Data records
----------------------------------------
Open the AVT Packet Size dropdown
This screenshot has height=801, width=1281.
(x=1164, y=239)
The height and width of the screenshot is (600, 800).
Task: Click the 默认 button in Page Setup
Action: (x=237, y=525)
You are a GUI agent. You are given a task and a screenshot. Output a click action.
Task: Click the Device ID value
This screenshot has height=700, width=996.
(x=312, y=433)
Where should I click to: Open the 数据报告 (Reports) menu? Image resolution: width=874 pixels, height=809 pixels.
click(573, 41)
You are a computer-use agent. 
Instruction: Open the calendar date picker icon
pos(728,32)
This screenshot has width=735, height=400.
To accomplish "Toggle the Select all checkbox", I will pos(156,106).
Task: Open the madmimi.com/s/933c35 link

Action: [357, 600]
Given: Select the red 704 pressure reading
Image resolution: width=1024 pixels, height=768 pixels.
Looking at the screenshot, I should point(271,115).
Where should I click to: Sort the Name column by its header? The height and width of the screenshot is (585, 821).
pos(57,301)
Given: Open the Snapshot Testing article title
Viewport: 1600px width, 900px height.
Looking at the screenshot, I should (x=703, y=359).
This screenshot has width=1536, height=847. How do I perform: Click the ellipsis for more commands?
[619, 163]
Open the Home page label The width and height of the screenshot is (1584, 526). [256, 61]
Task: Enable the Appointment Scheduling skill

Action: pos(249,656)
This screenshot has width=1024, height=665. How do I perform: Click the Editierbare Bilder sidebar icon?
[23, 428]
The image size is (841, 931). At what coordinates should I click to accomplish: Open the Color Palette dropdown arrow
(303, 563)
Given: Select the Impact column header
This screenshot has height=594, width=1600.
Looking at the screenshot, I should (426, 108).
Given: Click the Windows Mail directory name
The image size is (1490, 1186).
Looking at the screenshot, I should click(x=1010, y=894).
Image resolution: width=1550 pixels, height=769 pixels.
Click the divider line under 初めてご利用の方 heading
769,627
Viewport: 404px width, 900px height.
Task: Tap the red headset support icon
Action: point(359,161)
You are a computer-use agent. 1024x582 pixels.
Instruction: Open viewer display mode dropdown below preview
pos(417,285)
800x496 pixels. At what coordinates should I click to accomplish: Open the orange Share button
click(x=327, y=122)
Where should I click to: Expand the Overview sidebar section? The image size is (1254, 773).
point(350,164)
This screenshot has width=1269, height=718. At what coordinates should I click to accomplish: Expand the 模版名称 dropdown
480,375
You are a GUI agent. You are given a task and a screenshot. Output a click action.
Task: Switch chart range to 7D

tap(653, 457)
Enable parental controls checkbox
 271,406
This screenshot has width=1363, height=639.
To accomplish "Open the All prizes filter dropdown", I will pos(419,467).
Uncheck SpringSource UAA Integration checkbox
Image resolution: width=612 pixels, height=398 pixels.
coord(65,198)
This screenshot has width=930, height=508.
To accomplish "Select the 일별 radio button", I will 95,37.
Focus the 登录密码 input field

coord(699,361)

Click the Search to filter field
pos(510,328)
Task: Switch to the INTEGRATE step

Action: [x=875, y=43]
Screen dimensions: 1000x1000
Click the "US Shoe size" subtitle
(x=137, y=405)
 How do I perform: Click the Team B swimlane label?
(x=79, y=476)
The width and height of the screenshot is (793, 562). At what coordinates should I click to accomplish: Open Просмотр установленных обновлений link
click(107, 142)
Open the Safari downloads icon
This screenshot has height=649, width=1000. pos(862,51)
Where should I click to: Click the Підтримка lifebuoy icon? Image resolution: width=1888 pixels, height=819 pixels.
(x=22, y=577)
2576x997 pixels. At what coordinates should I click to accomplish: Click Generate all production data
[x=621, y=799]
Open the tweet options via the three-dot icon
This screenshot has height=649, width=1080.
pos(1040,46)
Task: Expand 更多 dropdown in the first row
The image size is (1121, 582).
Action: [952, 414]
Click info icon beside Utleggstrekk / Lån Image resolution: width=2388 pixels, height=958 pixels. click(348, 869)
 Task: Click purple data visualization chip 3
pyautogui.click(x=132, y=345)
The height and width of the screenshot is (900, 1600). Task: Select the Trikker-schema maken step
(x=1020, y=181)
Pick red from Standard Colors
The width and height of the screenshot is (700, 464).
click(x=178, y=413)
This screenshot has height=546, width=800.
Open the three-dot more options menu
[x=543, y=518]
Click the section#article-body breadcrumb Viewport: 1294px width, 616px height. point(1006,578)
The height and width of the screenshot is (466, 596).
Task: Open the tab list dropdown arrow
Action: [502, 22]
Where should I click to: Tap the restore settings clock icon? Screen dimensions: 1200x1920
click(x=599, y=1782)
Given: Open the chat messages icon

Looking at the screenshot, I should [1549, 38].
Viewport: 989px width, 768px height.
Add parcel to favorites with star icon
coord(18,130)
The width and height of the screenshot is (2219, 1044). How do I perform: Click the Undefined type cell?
----------------------------------------
### ASSIGNMENT
Reproduce the entries above in full, exactly as they read.

### WRITTEN REPLY
Open the AVT Packet Size dropdown
This screenshot has height=801, width=1281.
(x=1164, y=239)
The height and width of the screenshot is (600, 800).
Task: Click the 默认 button in Page Setup
Action: (x=237, y=525)
You are a GUI agent. You are given a task and a screenshot. Output a click action.
Task: Click the Device ID value
This screenshot has height=700, width=996.
(x=312, y=433)
Where should I click to: Open the 数据报告 (Reports) menu? Image resolution: width=874 pixels, height=809 pixels.
click(573, 41)
You are a computer-use agent. 
Instruction: Open the calendar date picker icon
pos(728,32)
This screenshot has width=735, height=400.
To accomplish "Toggle the Select all checkbox", I will pos(156,106).
Task: Open the madmimi.com/s/933c35 link

Action: [357, 600]
Given: Select the red 704 pressure reading
Image resolution: width=1024 pixels, height=768 pixels.
Looking at the screenshot, I should point(271,115).
Where should I click to: Sort the Name column by its header? The height and width of the screenshot is (585, 821).
pos(57,301)
Given: Open the Snapshot Testing article title
Viewport: 1600px width, 900px height.
Looking at the screenshot, I should (x=703, y=359).
This screenshot has width=1536, height=847. How do I perform: Click the ellipsis for more commands?
[619, 163]
Open the Home page label The width and height of the screenshot is (1584, 526). [256, 61]
Task: Enable the Appointment Scheduling skill

Action: pos(249,656)
This screenshot has width=1024, height=665. How do I perform: Click the Editierbare Bilder sidebar icon?
[23, 428]
The image size is (841, 931). At what coordinates should I click to accomplish: Open the Color Palette dropdown arrow
(303, 563)
Given: Select the Impact column header
This screenshot has height=594, width=1600.
Looking at the screenshot, I should (426, 108).
Given: Click the Windows Mail directory name
The image size is (1490, 1186).
Looking at the screenshot, I should click(x=1010, y=894).
Image resolution: width=1550 pixels, height=769 pixels.
Click the divider line under 初めてご利用の方 heading
769,627
Viewport: 404px width, 900px height.
Task: Tap the red headset support icon
Action: point(359,161)
You are a computer-use agent. 1024x582 pixels.
Instruction: Open viewer display mode dropdown below preview
pos(417,285)
800x496 pixels. At what coordinates should I click to accomplish: Open the orange Share button
click(x=327, y=122)
Where should I click to: Expand the Overview sidebar section? The image size is (1254, 773).
point(350,164)
This screenshot has width=1269, height=718. At what coordinates should I click to accomplish: Expand the 模版名称 dropdown
480,375
You are a GUI agent. You are given a task and a screenshot. Output a click action.
Task: Switch chart range to 7D

tap(653, 457)
Enable parental controls checkbox
 271,406
This screenshot has width=1363, height=639.
To accomplish "Open the All prizes filter dropdown", I will pos(419,467).
Uncheck SpringSource UAA Integration checkbox
Image resolution: width=612 pixels, height=398 pixels.
coord(65,198)
This screenshot has width=930, height=508.
To accomplish "Select the 일별 radio button", I will 95,37.
Focus the 登录密码 input field

coord(699,361)

Click the Search to filter field
pos(510,328)
Task: Switch to the INTEGRATE step

Action: [x=875, y=43]
Screen dimensions: 1000x1000
Click the "US Shoe size" subtitle
(x=137, y=405)
 How do I perform: Click the Team B swimlane label?
(x=79, y=476)
The width and height of the screenshot is (793, 562). At what coordinates should I click to accomplish: Open Просмотр установленных обновлений link
click(107, 142)
Open the Safari downloads icon
This screenshot has height=649, width=1000. pos(862,51)
Where should I click to: Click the Підтримка lifebuoy icon? Image resolution: width=1888 pixels, height=819 pixels.
(x=22, y=577)
2576x997 pixels. At what coordinates should I click to accomplish: Click Generate all production data
[x=621, y=799]
Open the tweet options via the three-dot icon
This screenshot has height=649, width=1080.
pos(1040,46)
Task: Expand 更多 dropdown in the first row
The image size is (1121, 582).
Action: [952, 414]
Click info icon beside Utleggstrekk / Lån Image resolution: width=2388 pixels, height=958 pixels. click(348, 869)
 Task: Click purple data visualization chip 3
pyautogui.click(x=132, y=345)
The height and width of the screenshot is (900, 1600). Task: Select the Trikker-schema maken step
(x=1020, y=181)
Pick red from Standard Colors
The width and height of the screenshot is (700, 464).
click(x=178, y=413)
This screenshot has height=546, width=800.
Open the three-dot more options menu
[x=543, y=518]
Click the section#article-body breadcrumb Viewport: 1294px width, 616px height. point(1006,578)
The height and width of the screenshot is (466, 596).
Task: Open the tab list dropdown arrow
Action: [502, 22]
Where should I click to: Tap the restore settings clock icon? Screen dimensions: 1200x1920
click(x=599, y=1782)
Given: Open the chat messages icon

Looking at the screenshot, I should [1549, 38].
Viewport: 989px width, 768px height.
Add parcel to favorites with star icon
coord(18,130)
The width and height of the screenshot is (2219, 1044). How do I perform: Click the Undefined type cell?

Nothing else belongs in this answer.